Banned Books Week
Written by Book Arts Intern: Sage Enderton
If you’ve ever stepped foot in a school library, you’re sure to know about the very long list of banned books found in the United States. From JD Salinger to JK Rowling to Toni Morrison, there are hundreds of authors whose books have been subjected to unnecessary censorship at the hands of school boards, churches, and politicians. Book censorship is defined as:
The removal, suppression, or restricted circulation of literary, artistic, or educational material–of images, ideas, and information–on the grounds that these are morally or otherwise objectionable in the light of standards applied by the censor.
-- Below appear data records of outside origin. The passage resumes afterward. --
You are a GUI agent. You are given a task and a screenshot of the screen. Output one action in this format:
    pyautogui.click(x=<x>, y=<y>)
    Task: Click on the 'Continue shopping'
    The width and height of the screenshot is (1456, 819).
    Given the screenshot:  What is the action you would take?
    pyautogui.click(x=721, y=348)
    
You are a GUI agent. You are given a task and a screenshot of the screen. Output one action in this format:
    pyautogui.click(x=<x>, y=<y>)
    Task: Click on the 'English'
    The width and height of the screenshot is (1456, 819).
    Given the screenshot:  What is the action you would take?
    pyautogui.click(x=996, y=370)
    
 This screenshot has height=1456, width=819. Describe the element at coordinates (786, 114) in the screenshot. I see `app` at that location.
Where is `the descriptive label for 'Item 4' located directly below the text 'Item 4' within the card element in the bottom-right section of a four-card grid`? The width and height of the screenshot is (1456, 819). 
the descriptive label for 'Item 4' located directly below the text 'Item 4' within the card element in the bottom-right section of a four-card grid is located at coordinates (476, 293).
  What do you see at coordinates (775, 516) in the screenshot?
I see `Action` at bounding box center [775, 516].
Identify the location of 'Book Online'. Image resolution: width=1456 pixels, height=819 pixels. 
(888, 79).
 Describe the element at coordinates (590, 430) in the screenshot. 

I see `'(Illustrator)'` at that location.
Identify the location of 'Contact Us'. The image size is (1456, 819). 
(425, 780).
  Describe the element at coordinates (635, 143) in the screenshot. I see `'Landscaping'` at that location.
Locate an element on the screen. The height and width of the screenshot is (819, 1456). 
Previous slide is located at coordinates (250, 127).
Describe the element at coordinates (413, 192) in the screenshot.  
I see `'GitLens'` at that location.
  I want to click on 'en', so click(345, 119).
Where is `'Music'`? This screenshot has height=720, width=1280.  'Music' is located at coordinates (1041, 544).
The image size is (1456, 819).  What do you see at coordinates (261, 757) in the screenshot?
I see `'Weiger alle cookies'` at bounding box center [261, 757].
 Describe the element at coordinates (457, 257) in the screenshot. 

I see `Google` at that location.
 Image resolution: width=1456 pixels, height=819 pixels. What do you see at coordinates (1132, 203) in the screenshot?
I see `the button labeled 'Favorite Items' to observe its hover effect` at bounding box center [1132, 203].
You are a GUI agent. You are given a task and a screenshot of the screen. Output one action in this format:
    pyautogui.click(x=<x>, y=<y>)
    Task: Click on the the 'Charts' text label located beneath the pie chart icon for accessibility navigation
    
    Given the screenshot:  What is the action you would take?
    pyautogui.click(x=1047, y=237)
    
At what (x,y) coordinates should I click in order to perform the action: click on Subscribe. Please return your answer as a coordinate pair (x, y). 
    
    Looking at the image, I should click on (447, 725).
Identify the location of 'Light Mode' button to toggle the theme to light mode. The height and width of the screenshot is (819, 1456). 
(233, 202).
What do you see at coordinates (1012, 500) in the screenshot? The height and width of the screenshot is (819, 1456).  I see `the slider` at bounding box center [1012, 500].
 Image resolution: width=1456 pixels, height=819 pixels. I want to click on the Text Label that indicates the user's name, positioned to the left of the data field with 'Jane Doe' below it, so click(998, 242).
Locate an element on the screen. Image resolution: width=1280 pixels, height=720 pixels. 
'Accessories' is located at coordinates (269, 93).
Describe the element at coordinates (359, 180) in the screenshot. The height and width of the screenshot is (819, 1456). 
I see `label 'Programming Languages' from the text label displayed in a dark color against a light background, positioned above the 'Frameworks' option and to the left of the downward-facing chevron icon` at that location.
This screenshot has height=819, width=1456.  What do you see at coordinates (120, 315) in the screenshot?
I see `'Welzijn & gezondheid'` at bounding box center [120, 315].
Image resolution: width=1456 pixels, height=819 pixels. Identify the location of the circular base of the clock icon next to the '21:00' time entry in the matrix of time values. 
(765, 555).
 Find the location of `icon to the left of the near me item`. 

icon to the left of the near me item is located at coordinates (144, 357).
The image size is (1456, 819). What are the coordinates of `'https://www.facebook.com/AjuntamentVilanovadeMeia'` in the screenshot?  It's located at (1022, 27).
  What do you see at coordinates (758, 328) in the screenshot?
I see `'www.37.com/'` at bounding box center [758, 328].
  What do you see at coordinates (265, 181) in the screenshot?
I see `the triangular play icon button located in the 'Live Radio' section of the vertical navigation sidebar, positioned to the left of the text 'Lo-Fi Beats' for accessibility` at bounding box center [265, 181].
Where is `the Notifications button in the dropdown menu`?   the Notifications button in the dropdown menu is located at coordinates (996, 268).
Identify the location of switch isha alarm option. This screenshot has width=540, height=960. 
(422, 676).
Books which appear on this list are typically banned for topics such as witchcraft, sexual content, slurs, politics, blah blah blah. The list goes on. Though corporations and organizations may view the censorship of certain books to be “necessary,” the fact of the matter is that banning books directly contradicts the purpose of books. Meant to guide, educate, and transport us through literature, books, no matter their content, were written with direct intent. Authors during the Modernist period, such as F. Scott Fitzgerald and Ernest Hemingway, used their platforms specifically to voice their opinions on corruption, war, and the role of the American people in society. Even works by Toni Morrison, a Nobel Prize recipient, are banned for the discussion of “taboo” topics like incest and racial inequality. When dealing with uncomfortable topics, books serve the overall purpose of educating; to ban them leaves us uneducated, complacent, and in the dark.
This is where Banned Books Week comes in! Banned Books Week serves as a way to resist against the inherent bias of banning books, encouraging everyone to celebrate their freedom to read and draw attention to the persecuted authors and books within the list.
These ideas are utilized by Matthew Peter Nagowski in his exhibition at the WNY Book Arts Center, Banning books: Understanding without Reading. Nagowski discusses how books allow us to “immerse ourselves in [universes] that [are] not our own” and experience “diverse perspectives on topics enduring to the human condition.” Potentially including works by Kurt Vonnegut, Walt Whitman, Maya Angelou, and Toni Morrison, Nagowski’s exhibition discusses the challenges and banishment of certain books and how the banning of books seeks only to control what a population is able to read, learn, and experience. Banning books uses the computer programming language Processing to analyze and depict certain elements of the banned books in a format which allows the viewer to understand the book despite not having read it. Nagowski describes the books as then taking “abstracted, modernistic forms.” His exhibition raises many questions – can machines comprehend true meaning of literary works? How can one understand the meaning of a book without having read it? Where does the interpretation of books separate between subjective and objective?
Nagowski has raised yet another question in me as well; does it count as reading a banned book if you never actually read it?